DESCRIPTION OF THE TASK: Output each entry below as it stands, leaving out every picture.

[Stored entries]

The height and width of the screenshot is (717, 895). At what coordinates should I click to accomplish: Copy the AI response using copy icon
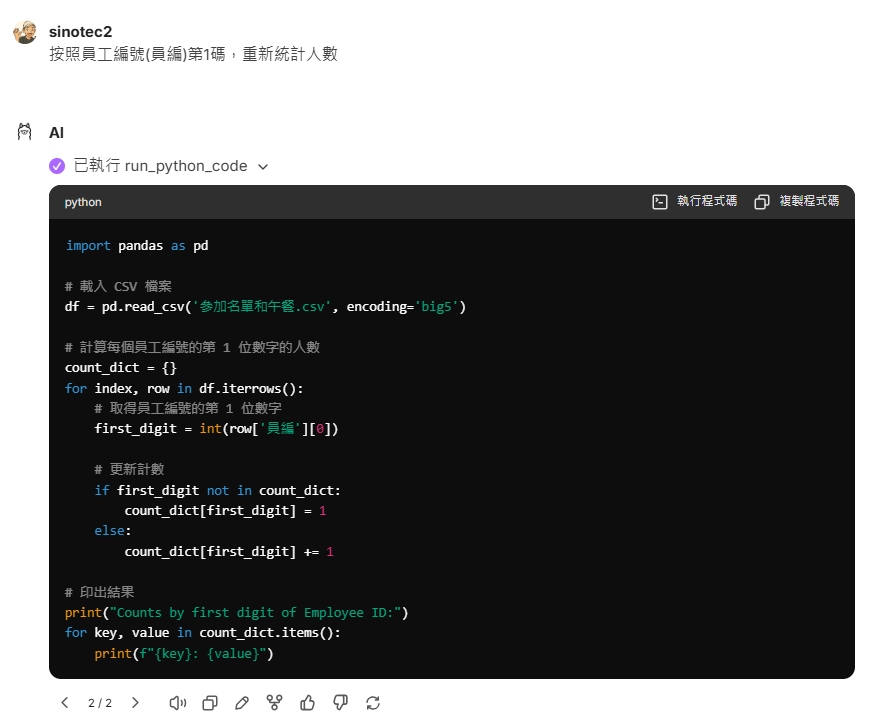(x=210, y=703)
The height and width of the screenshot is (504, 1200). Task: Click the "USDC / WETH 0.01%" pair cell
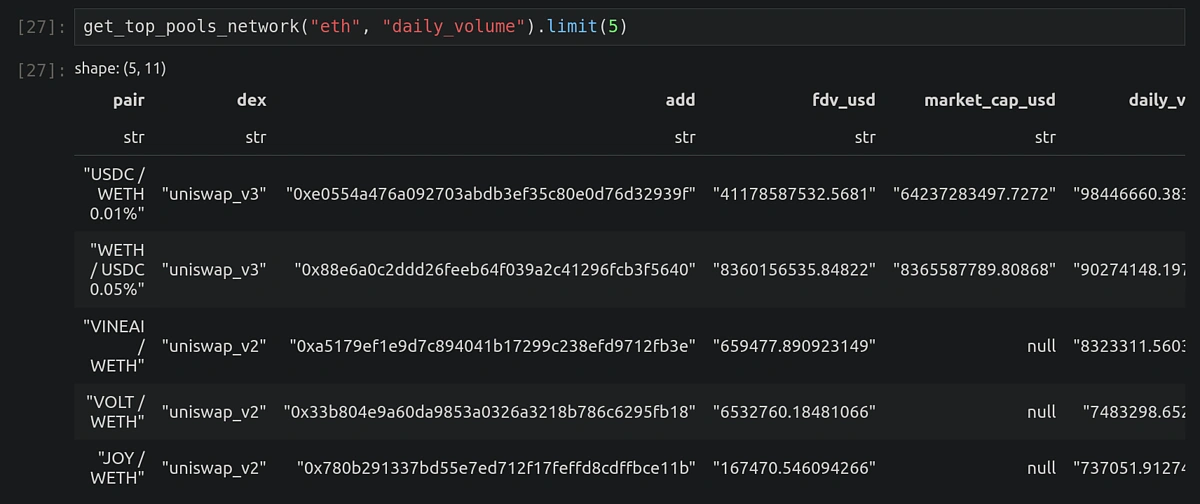coord(114,194)
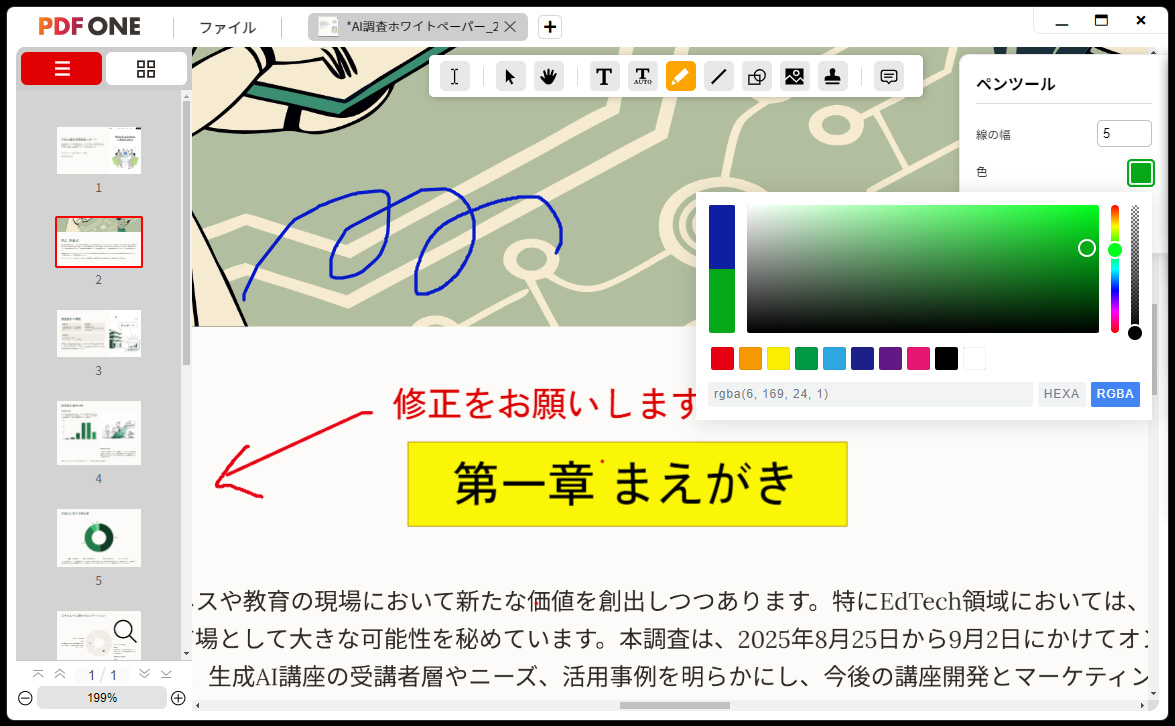
Task: Open the Comment tool
Action: 888,75
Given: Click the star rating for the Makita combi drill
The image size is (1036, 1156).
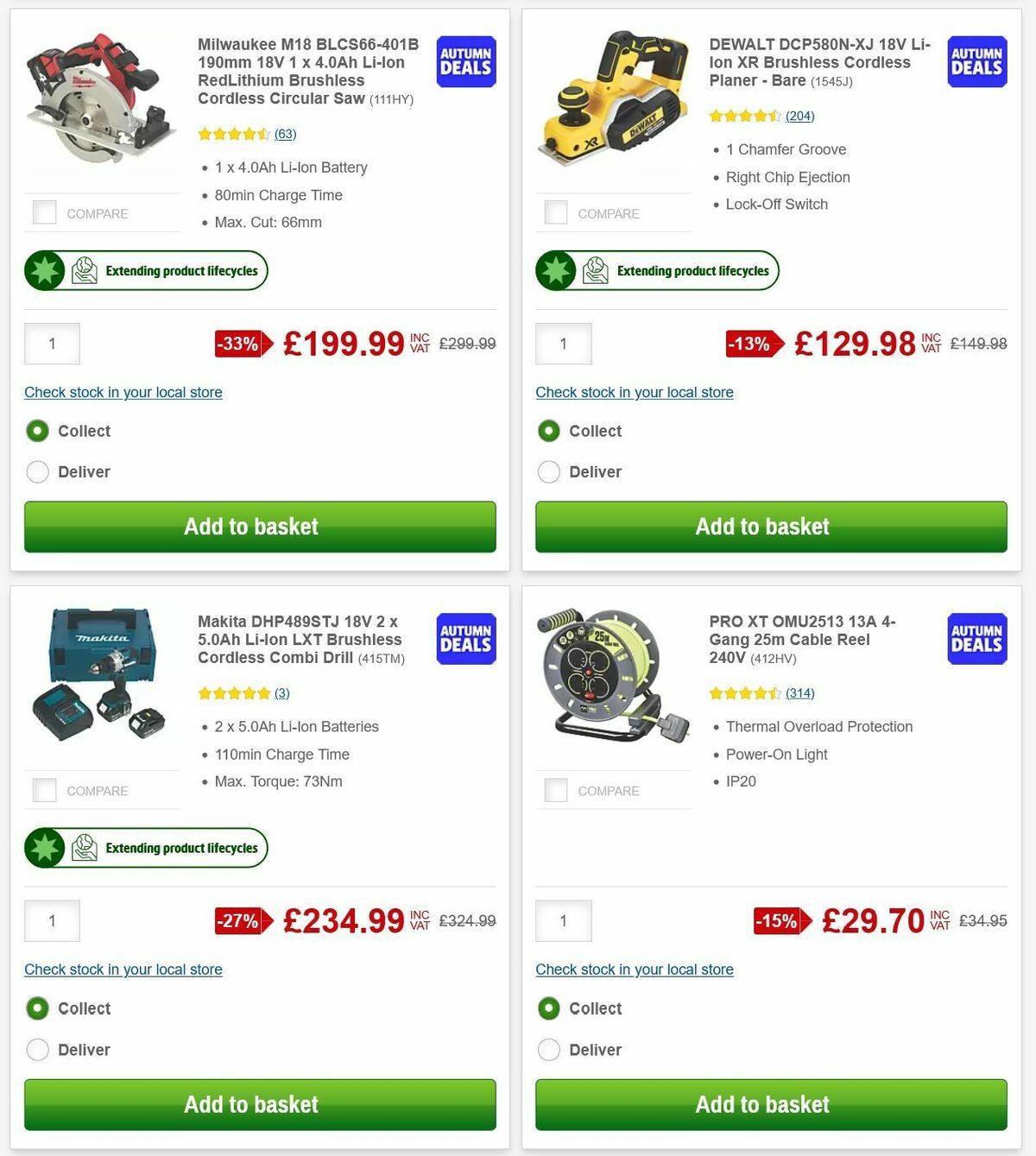Looking at the screenshot, I should pos(233,692).
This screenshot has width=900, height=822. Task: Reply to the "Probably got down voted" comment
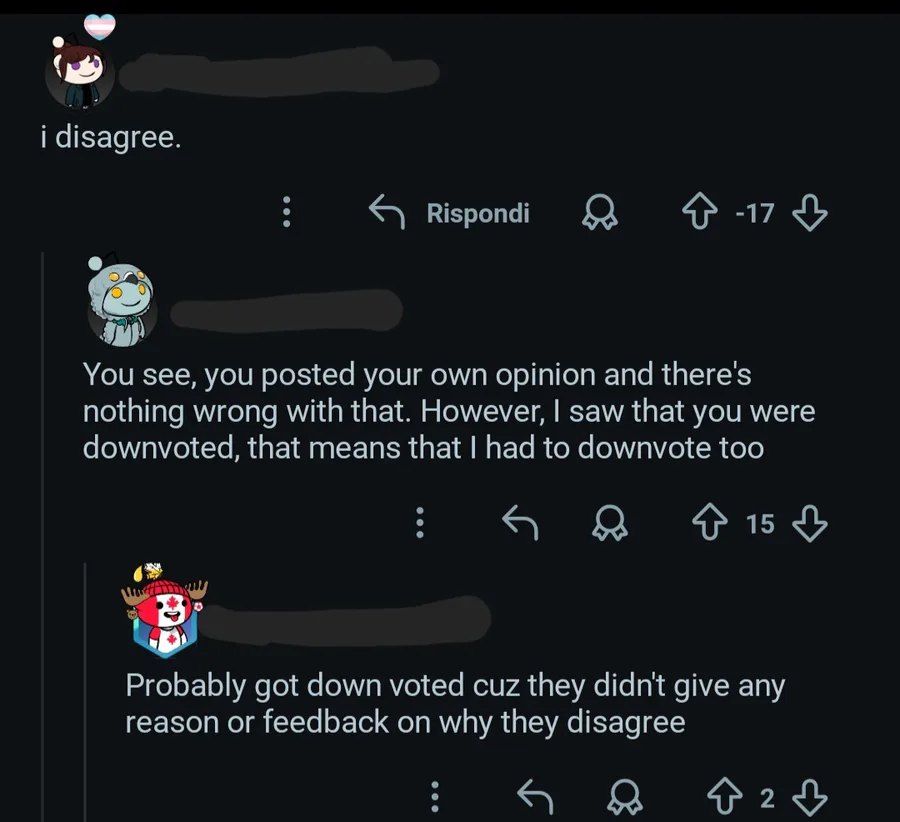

SOLUTION TO THIS EXERCISE:
The height and width of the screenshot is (717, 895). At what coordinates should I click to accomplish: Copy the AI response using copy icon
(x=210, y=703)
The height and width of the screenshot is (504, 1200). Task: Click the "USDC / WETH 0.01%" pair cell
coord(114,194)
Task: Open the Comment tool
Action: 888,75
Given: Click the star rating for the Makita combi drill
The image size is (1036, 1156).
Looking at the screenshot, I should pos(233,692).
This screenshot has width=900, height=822. Task: Reply to the "Probably got down voted" comment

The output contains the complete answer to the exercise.